Teaching overseas one learns that the American idea of not having a relationship with students is not universal. Going into this school, we teachers were told to take time with students, and it has enriched the teaching experience. American teachers often say they don't have to be friends with students, which is true, but a colleague describes the relationship as "mentor-mentee."
I am reluctant to prescribe what the teacher must do/be as every teacher has strengths and weaknesses, due to genetics and upbringing. Some teachers can have relationships of this type, and some may not. I'm not saying what teachers must do, but what they may be able to accomplish.
This student has been bullied. Normally, when you see information about bullying for teachers, it's how to stop it or how to help the students to stop it, which is good. My classroom rules don't allow students to run others or themselves down--often it's phrased that way (when possible) to show that this rule is there to protect them as well. But is there something else we can do?

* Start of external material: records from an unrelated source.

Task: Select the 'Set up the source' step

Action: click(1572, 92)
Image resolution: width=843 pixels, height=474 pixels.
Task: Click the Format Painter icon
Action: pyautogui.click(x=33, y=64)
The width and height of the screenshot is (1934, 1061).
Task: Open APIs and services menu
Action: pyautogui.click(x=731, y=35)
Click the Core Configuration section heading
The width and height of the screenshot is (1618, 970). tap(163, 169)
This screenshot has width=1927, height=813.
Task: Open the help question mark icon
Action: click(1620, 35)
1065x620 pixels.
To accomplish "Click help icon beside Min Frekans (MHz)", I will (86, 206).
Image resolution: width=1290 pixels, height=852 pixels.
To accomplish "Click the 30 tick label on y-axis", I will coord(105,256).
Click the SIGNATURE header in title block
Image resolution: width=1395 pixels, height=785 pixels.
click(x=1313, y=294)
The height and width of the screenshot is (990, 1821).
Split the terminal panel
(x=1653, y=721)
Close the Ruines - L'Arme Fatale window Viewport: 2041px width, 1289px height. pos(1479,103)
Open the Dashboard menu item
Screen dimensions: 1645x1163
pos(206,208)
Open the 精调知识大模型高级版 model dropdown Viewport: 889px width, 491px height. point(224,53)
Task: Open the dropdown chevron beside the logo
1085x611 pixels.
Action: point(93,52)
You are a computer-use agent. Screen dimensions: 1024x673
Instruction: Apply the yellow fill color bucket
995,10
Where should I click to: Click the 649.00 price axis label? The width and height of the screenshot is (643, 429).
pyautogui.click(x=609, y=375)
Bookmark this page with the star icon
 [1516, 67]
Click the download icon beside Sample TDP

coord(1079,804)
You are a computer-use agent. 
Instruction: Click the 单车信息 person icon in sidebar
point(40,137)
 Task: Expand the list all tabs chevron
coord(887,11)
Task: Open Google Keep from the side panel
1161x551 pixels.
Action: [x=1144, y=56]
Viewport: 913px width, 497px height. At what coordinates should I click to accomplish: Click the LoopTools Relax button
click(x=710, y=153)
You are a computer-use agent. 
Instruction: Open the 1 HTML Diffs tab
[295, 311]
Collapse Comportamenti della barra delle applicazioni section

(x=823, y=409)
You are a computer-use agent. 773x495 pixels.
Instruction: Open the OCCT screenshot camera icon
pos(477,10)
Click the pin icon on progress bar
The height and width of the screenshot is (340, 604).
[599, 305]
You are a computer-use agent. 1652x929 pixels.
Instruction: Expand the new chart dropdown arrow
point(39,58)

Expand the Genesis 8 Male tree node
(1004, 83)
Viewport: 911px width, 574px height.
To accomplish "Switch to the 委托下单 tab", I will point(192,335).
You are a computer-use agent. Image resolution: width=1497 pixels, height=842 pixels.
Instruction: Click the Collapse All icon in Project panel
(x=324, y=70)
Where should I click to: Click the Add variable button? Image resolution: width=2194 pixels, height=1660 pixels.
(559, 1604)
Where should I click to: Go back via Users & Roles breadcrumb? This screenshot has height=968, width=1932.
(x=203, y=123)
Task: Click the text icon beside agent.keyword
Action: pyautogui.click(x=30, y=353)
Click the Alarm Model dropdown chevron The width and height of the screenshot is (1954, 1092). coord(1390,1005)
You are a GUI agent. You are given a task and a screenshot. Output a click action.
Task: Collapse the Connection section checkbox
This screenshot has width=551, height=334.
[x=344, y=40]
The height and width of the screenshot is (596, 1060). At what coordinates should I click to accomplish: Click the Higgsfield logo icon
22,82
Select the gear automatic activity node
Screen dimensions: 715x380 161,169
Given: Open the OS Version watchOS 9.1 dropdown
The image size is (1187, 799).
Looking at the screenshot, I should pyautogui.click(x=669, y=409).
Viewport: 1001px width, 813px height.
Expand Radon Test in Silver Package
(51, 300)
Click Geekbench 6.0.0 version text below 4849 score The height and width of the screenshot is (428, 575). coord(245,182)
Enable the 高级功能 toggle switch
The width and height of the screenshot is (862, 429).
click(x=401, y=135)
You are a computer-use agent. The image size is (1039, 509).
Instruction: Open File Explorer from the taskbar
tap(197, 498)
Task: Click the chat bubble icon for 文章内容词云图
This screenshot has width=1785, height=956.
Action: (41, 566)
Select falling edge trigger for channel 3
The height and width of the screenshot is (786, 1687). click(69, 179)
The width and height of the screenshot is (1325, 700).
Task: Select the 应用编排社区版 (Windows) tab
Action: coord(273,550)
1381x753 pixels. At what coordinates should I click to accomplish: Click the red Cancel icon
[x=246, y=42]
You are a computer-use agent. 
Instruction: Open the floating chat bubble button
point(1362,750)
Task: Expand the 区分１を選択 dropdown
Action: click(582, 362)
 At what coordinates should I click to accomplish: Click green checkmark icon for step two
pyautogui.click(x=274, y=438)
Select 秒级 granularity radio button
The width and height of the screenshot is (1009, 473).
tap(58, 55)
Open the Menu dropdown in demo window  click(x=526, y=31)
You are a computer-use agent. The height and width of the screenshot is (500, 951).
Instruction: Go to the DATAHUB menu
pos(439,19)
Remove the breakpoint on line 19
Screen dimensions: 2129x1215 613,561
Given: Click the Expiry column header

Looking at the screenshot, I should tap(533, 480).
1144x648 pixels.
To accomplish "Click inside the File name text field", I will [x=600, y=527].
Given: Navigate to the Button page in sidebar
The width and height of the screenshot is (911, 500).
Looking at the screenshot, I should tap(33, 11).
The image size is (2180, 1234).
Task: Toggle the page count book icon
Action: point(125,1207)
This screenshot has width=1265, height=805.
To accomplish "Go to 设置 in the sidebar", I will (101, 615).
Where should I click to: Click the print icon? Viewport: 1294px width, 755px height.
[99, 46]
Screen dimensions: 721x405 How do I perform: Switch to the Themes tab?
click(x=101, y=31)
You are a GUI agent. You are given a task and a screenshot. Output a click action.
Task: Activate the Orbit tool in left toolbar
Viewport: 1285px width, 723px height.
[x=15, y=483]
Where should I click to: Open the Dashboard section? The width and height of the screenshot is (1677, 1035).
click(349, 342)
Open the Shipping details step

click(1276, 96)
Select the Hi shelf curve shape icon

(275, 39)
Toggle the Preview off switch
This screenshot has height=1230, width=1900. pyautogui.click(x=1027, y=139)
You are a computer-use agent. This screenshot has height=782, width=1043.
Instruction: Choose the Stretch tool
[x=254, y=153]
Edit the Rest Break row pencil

Why not be a mentor to this student if possible? Look at how his eyes light up about video games. Surely, he has teachers that share such enthusiasm. Why not have a friendship with a teacher who asks him about videogames--favorites, the new ones coming out, the best game systems, etc.? He may not have friends his own age, but maybe that's just a phase. What's wrong with having a grown-up friend-mentor? I recall a teacher speaking of a student, saying, "His only friends are teachers." So what? At least he has friends. It may not require hours of investment, but a quick minute to connect. Inventory student interests. Find out what they like.
Perhaps you cannot connect with the student--for whatever reason--but you might still be able to help indirectly. I had a student who wasn't bullied, but he was largely ignored by classmates. I handed over responsibilities to him so that others had to seek him for aid. Slowly, he gained respect and was even honored in a way that may have been a highlight of his high school days. He had many pulling for him, so it was the work of many people, including himself.
How might one implement this on student who appears to have no talent? You can hand knowledge to that student first and him to distribute it among his classmates. Going to someone for help implies respect for that person's experience or knowledge. Moreover, you the teacher imply that this student is worthy of trust.
It won't work for everyone, but it may be worth a try. This try may weigh far more than any bullying intervention you attempt.